In an overview of the challenges of monitoring air quality in Kenya, Priyanka deSouza, a PhD candidate at the Department of Urban Studies and Planning at the Massachusetts Institute of Technology, writes that the highly accurate reference monitors whose data qualify for regulatory purposes, can cost upwards of $100,000. Though other methods, like remote sensing, visibility, low cost monitors, and satellites can be useful indicators, says Gatari, when it comes to standards related to human health, the data they generate cannot be used to enforce legal regulations.
 
Having reliable data on air pollution—and the corresponding epidemiological data—over years is important because knowing how many people die of air pollution-related factors is a necessary condition for advocating for better policies. But in Kenya, these data are also important because they are necessary to enforce environmental laws that already exist. In 2014, Parliament passed relatively progressive air quality regulations.

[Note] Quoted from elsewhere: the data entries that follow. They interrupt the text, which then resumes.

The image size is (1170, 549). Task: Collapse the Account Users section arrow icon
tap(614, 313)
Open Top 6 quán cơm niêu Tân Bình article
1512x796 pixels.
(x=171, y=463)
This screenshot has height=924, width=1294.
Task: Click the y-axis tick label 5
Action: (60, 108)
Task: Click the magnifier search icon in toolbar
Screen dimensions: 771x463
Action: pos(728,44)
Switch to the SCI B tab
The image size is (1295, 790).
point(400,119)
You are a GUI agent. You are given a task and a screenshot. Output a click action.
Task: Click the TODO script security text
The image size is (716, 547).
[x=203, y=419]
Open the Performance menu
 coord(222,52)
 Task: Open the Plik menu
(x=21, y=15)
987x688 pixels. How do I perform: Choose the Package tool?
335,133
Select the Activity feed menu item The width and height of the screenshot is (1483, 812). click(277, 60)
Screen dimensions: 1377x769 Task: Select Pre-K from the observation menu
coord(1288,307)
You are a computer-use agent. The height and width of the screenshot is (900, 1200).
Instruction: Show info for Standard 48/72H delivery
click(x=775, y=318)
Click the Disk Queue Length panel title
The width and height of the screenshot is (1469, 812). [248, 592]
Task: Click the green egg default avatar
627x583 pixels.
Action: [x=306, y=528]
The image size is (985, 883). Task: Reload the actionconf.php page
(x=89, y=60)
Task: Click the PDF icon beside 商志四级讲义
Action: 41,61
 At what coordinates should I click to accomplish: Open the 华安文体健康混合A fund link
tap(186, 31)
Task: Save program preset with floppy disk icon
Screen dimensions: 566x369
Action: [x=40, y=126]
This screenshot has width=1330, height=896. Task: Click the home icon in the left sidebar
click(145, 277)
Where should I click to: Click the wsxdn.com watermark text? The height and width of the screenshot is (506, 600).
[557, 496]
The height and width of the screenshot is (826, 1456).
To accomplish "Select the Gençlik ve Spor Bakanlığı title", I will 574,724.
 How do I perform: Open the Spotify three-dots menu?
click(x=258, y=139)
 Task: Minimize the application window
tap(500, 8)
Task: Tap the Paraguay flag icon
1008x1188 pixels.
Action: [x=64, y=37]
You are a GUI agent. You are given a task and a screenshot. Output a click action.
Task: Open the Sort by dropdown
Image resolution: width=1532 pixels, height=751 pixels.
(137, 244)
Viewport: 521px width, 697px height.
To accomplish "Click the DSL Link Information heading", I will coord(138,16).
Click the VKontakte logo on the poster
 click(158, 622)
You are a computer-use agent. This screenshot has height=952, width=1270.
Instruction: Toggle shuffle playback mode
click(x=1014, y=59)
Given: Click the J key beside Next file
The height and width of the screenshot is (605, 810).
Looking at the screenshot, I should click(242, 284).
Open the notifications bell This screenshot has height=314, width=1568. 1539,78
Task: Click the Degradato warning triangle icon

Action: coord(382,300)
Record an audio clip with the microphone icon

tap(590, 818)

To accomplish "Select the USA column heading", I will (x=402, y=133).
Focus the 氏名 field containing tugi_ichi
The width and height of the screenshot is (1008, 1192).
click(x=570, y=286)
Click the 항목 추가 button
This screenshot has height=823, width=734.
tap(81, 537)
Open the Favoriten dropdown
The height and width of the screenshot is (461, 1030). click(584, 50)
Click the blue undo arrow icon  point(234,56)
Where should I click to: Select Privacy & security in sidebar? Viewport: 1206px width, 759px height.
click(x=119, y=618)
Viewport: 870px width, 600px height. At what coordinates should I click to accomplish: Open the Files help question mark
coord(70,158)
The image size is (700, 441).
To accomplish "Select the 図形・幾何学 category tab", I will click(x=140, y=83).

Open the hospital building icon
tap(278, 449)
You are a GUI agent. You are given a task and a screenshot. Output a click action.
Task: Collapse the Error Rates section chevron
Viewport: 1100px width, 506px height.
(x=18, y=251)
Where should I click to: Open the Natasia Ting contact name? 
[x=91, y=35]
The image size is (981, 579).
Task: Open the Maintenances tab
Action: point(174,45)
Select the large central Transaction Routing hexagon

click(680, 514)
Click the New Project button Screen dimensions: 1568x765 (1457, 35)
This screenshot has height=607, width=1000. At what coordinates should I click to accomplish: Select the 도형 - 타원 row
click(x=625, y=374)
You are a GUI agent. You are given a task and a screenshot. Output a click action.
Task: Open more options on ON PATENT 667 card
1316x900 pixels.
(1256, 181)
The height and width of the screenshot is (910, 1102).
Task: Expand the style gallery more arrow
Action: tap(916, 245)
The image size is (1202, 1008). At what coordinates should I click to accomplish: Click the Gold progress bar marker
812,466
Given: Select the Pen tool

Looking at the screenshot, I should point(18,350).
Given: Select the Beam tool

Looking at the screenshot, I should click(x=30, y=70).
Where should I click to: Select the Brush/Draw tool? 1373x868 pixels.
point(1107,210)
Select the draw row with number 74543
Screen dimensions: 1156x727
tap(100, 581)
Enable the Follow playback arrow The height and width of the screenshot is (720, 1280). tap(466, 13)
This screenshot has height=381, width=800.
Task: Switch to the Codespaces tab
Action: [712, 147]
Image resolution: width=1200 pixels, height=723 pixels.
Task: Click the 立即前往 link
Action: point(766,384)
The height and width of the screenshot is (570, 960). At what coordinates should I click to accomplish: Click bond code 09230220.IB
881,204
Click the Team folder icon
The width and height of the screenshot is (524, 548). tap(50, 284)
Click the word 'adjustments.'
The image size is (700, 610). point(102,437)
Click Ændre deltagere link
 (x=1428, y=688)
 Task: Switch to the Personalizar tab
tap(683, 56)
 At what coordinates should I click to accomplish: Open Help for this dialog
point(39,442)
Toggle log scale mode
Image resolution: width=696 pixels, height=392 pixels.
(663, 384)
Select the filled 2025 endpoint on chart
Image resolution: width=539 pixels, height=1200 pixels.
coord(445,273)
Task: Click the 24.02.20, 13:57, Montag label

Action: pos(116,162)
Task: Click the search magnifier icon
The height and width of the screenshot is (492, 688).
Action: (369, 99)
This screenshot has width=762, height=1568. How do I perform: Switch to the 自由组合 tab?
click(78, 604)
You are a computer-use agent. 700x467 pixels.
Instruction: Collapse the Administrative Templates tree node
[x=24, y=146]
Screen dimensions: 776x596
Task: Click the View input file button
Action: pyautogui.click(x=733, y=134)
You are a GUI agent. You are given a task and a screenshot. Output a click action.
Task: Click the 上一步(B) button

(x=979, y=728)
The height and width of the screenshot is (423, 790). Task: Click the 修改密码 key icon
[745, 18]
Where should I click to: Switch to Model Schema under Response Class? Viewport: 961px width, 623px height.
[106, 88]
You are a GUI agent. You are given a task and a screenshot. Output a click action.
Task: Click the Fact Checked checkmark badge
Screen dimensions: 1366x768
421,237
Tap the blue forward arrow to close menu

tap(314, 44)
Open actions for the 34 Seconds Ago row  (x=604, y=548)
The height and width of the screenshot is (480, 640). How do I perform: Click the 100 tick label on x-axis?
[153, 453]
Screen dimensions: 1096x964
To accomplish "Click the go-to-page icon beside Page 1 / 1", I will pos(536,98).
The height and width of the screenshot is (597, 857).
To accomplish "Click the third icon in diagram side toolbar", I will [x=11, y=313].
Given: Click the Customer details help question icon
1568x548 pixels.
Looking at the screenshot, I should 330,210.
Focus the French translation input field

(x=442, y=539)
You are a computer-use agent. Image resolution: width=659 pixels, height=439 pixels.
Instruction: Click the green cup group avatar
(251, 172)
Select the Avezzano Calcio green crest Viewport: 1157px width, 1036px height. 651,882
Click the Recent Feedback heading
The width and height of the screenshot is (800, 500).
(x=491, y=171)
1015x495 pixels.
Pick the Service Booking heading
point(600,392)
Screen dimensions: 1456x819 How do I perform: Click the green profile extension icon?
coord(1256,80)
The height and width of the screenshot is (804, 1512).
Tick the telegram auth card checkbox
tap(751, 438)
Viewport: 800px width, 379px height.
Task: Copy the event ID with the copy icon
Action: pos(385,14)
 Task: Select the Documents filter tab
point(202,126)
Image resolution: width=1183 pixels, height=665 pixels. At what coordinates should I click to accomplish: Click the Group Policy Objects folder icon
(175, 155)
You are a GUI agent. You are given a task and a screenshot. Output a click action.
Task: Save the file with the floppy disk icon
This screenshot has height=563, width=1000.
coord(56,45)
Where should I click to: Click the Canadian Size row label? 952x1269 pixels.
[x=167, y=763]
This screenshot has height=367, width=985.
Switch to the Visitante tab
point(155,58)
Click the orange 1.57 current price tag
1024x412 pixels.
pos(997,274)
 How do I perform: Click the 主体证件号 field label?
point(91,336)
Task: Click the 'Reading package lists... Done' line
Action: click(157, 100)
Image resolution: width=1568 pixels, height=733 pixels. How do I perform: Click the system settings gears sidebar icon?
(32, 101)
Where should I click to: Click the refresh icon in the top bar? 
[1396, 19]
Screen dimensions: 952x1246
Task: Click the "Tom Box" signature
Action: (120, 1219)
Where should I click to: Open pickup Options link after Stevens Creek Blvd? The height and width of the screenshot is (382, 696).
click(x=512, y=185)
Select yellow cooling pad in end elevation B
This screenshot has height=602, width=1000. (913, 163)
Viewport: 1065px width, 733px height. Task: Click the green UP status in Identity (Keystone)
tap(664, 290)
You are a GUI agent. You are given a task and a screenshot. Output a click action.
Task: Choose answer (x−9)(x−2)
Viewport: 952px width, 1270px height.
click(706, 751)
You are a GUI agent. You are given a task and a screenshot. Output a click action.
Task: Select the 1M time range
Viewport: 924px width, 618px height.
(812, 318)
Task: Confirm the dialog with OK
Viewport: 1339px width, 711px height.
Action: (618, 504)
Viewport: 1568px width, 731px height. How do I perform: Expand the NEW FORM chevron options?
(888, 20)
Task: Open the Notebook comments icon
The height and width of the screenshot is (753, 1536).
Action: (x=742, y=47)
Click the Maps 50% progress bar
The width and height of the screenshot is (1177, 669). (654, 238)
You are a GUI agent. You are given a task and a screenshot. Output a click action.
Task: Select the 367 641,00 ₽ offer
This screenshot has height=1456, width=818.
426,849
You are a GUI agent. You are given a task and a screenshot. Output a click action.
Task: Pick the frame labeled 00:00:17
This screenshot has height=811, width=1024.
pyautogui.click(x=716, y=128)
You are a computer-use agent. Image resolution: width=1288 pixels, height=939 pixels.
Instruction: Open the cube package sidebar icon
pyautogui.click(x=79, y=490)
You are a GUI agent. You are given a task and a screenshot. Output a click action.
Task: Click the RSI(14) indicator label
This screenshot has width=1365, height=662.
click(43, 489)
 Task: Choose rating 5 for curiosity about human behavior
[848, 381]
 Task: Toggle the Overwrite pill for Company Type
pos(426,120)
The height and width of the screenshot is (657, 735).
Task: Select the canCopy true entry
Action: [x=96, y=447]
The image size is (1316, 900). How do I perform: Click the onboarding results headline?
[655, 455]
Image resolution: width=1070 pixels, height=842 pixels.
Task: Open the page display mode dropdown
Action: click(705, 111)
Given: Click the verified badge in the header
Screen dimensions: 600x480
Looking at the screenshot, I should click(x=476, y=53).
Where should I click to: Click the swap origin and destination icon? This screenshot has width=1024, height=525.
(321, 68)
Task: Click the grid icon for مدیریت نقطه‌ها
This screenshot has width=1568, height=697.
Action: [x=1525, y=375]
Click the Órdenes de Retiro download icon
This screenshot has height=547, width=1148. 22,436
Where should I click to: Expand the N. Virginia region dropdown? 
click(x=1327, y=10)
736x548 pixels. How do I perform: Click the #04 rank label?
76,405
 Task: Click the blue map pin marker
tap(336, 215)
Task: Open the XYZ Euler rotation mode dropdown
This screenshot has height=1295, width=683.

But, without the reference monitors required to produce data at a high enough resolution to legally enforce those regulations, those air quality laws don’t have teeth.
 
At the same time, DeSouza believes that low-cost monitors—like those set up in Nairobi by Code For Africa, the Stockholm Environment Center, and the African Population and Health Research Center, mostly in low-income districts—still generate useful information, and can play an important, albeit temporary, role, even if they cannot be used to uphold regulations. These monitors, DeSouza writes, which cost under $3,000, “can fill in the gaps in our understanding of air pollution and are even more important for developing countries where few high-quality instruments exist, if they exist at all.”
 
Even if low-cost monitors yield low-resolution data, sometimes it’s enough. For example, she says, data from low-cost monitors show that in some of Nairobi’s informal settlements, air quality standards are regularly violated by a significant margin. That information, even if it is insufficient to back legal regulations, can still be used to mobilize local political action or at least raise awareness of local air pollution.
 
At the end of the day, however, while monitoring is key to improving public health, it is not in itself a solution. Over the course of many interviews, the residents of Lungalunga, a low-income area adjacent to Nairobi’s industrial area, told DeSouza that there was a teargas factory nearby whose industrial waste not only leaves an odious stench but irritates their breathing. It doesn't take particularly refined monitoring to tell that people can't breathe and are falling ill. The problem isn’t that we are unable to measure the problem but rather that there is no political will to solve it. .
 
Sustainability is a forward-facing word; when we speak of “sustainability,” we often think of future generations and future environments. But, in the age of climate change, the dark side of looking forward is facing more bad “first evers” than ever before. The air pollution crisis in New Delhi—extreme not only because of the degree of pollution itself but the scale of its impact—is a somber reminder that urban air pollution, something that barely existed a couple of centuries ago and now shortens and claims lives globally, is certainly not going to go away. According to a 2010 UN report, urbanization rates in Africa are among the highest in the world, and by 2035, more than half of all Africans will live in urban areas.
 
As we can see from the challenges that Kenya faces in measuring and countering air pollution—and, importantly, the opportunities offered by new tools that focus on local data and mobilization—we cannot rely solely on old methods for solving new “first evers.” Not only must we embrace new “hard” tools for understanding, measuring, analyzing physical changes, but also new “soft” tools for integrating those data with principles, legal mechanisms, and ultimately with organizing strategies, all of which must work together for one goal to come into focus: the right for every human to breathe.